◆ Problem to solve: Find each line in the records below that contains the word "COUPE", and copy it out.
(Record excerpts)
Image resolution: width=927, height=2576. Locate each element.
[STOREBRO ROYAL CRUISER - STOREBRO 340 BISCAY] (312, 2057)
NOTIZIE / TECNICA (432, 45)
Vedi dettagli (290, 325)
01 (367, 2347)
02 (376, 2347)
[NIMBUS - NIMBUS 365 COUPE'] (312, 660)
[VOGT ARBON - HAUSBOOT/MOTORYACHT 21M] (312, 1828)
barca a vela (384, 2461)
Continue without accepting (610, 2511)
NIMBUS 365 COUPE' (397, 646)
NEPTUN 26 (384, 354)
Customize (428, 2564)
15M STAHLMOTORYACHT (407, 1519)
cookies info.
(End Record excerpts)
◆ Answer to the exercise:
[NIMBUS - NIMBUS 365 COUPE'] (312, 660)
NIMBUS 365 COUPE' (397, 646)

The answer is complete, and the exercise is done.